Acusado y víctima, un ferretero jubilado de 64 años que vivía en la calle San Luis, habían mantenido una antigua relación que les había llevado incluso a abrir un fondo de inversión a nombre de los dos, con un saldo de unos 30.000 euros, así como a registarse como pareja de hecho.

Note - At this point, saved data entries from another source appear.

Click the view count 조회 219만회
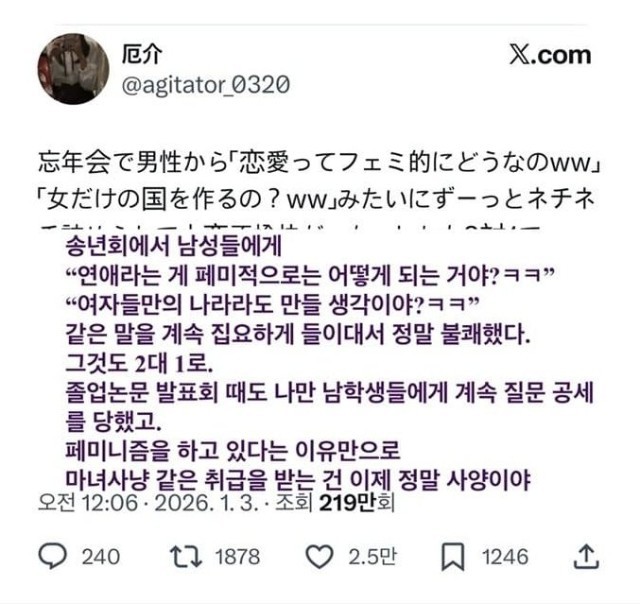The width and height of the screenshot is (640, 604). point(335,503)
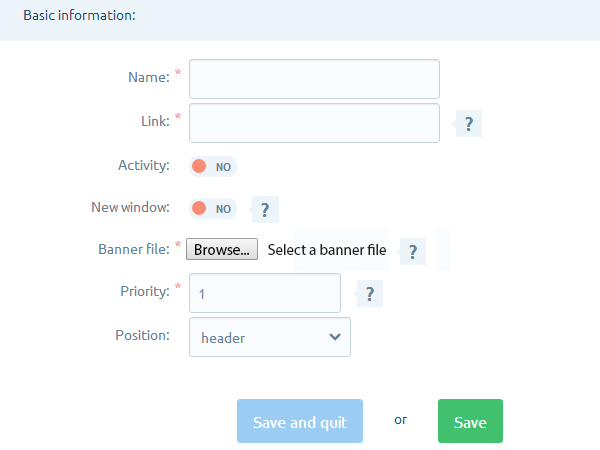Click into the Link input box
This screenshot has height=450, width=600.
(x=314, y=123)
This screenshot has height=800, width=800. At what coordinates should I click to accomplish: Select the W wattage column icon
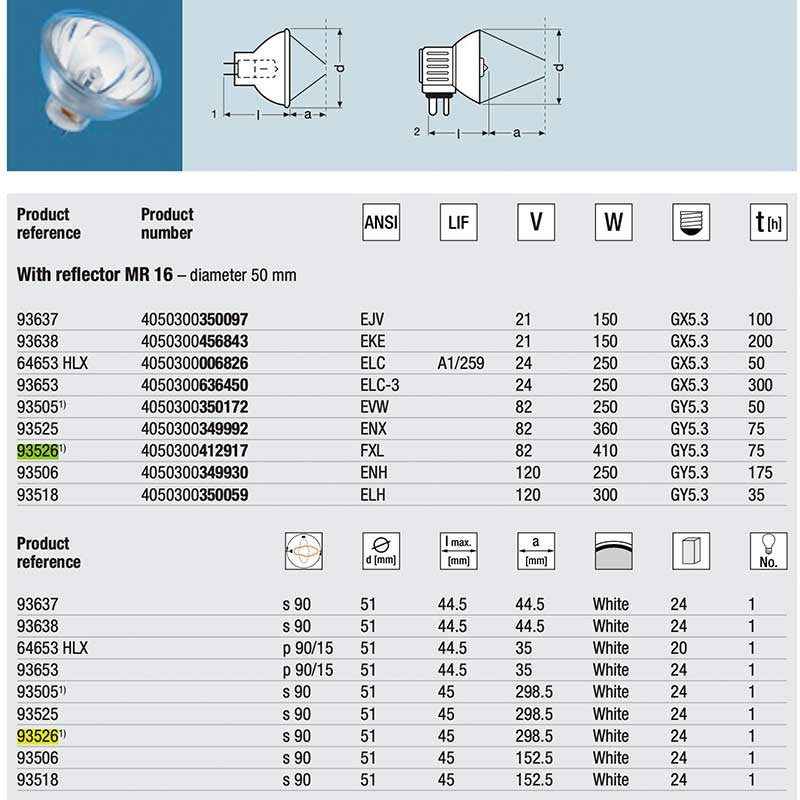[x=612, y=222]

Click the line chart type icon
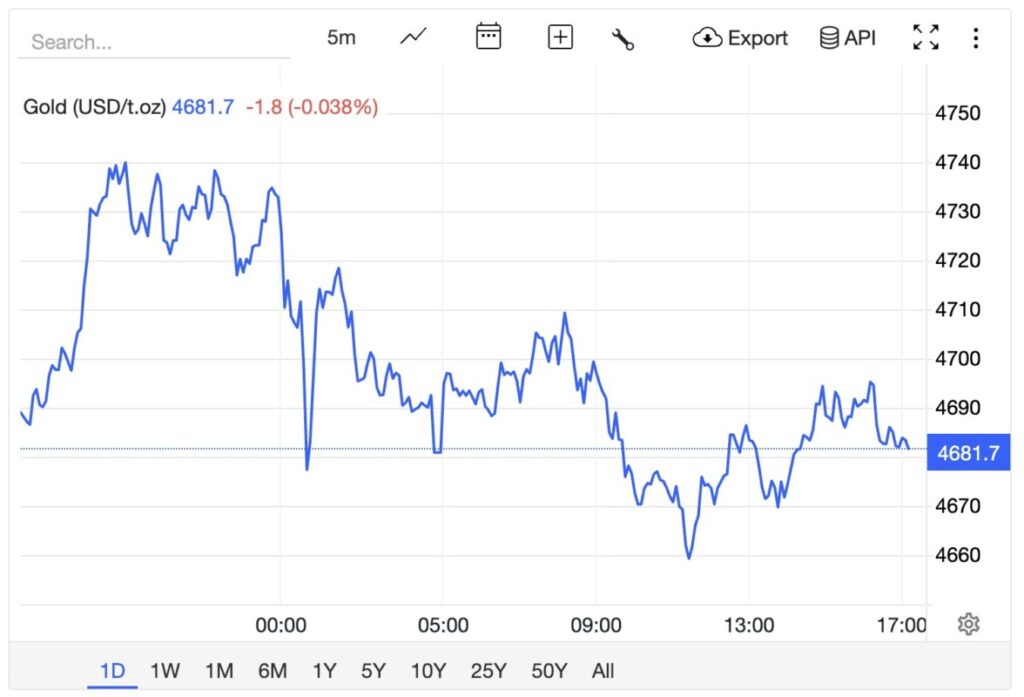point(413,38)
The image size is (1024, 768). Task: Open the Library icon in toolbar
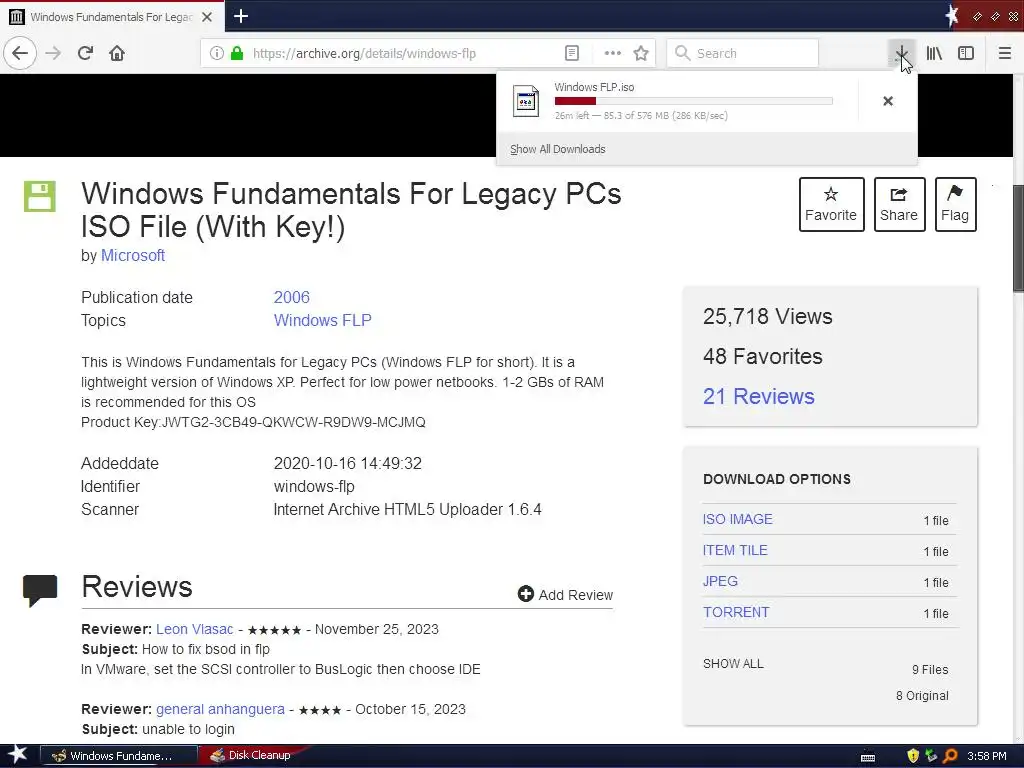(934, 54)
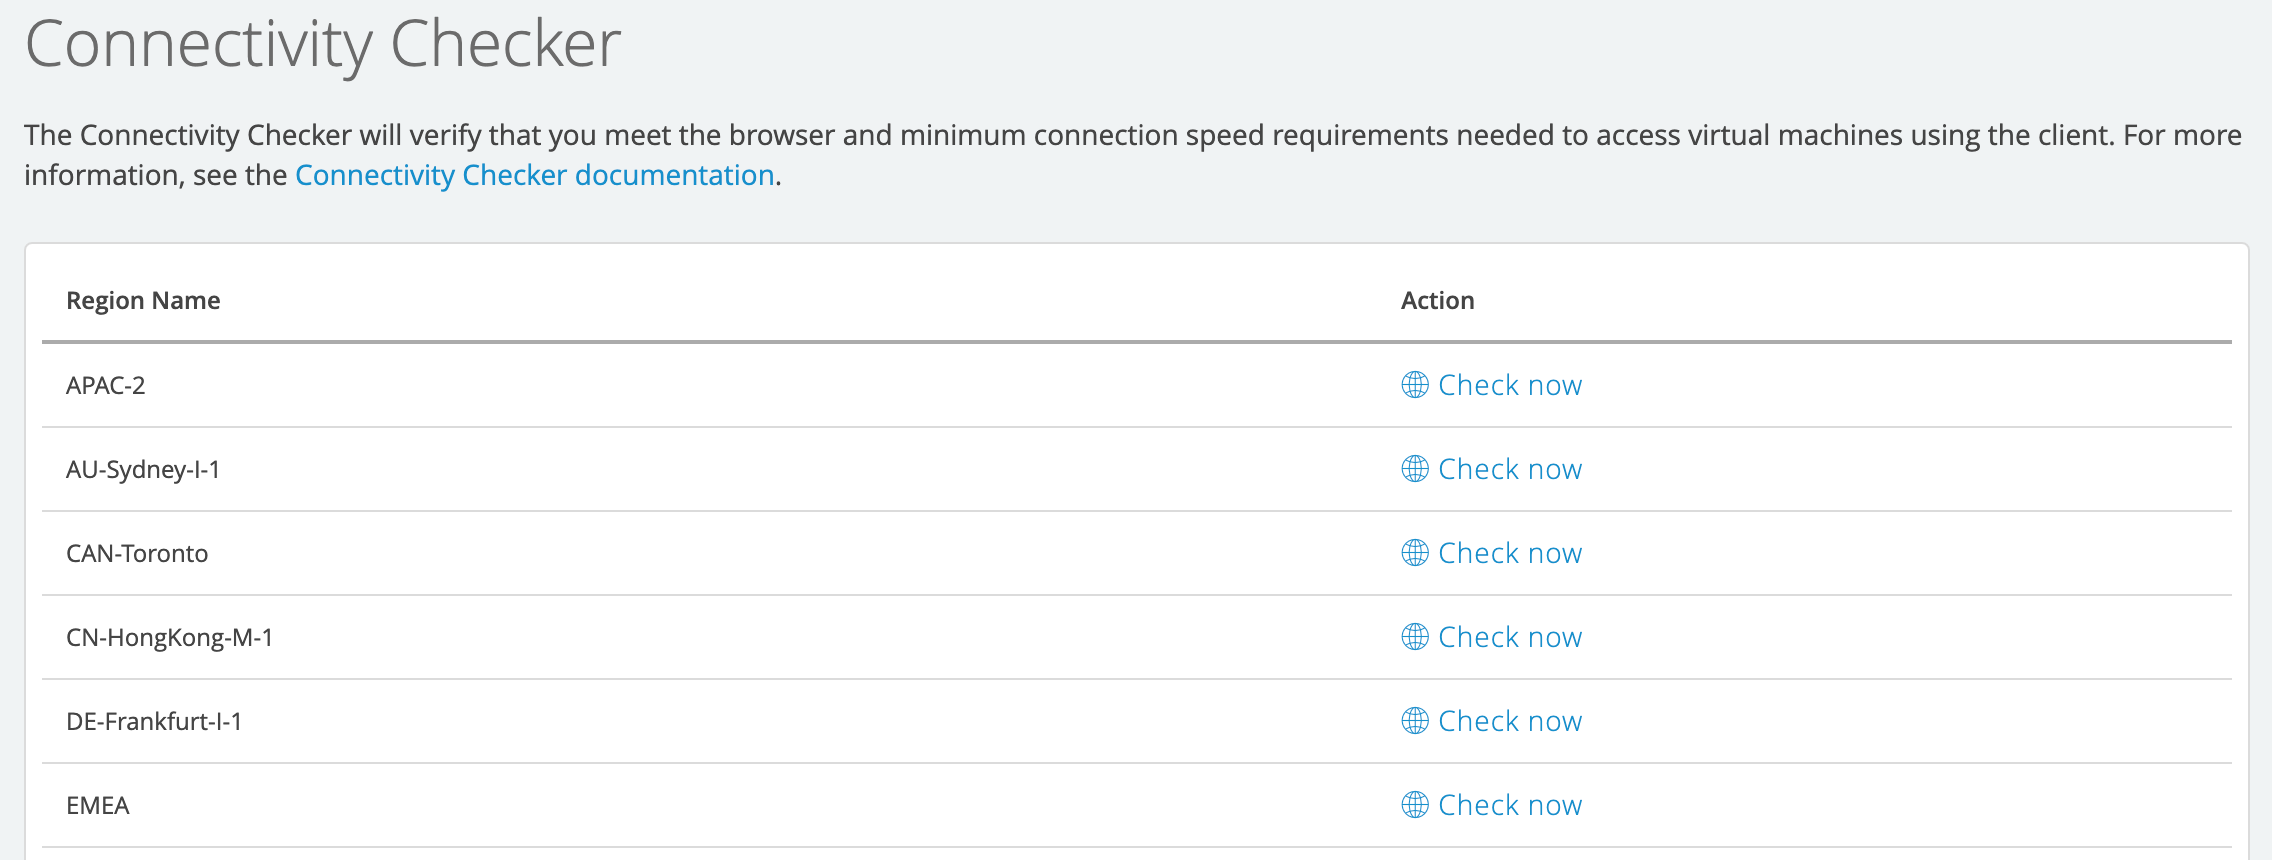The image size is (2272, 860).
Task: Click the Connectivity Checker page heading
Action: [322, 45]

Sin embargo, el noviazgo concluyó alrededor de 2008 y, de forma definitiva, a raíz de que Daniel G.R. se jubilara a primeros de 2014 y, como recordó su hermano, decidiera "dedicarse a sí mismo" y comenzara a estudiar artes e idiomas.

 

Fue sobre las 09.00 horas del día 30 de junio de 2014, por causas que no han sido esclarecidas, cuando Jesús Guillermo, un hombre "triste y ansioso", tal como le han definido los médicos-forenses, acudió a la vivienda de su expareja armado con un cuchillo que cogió del mazo de cuchillos de su cocina y provisto de una garrafa de cinco litros de disolvente que adquirió esa misma mañana en una tienda situada a mitad de camino entre ambos domicilios.

 

Después de que Daniel franqueara la puerta de casa a su antiguo novio, este último acometió inicialmente al primero y le infligió trece heridas superficiales de arma blanca, lesiones que no le habrían ocasionado la muerte de no ser porque acto seguido Jesús Guillermo le arrojó a la bañera y le quemó allí vivo, utilizando para ello el disolvente y otros materiales, entre ropas, mantas y maderas, e incluso la propia puerta del baño que arrancó de las bisagras y que colocó también sobre la víctima.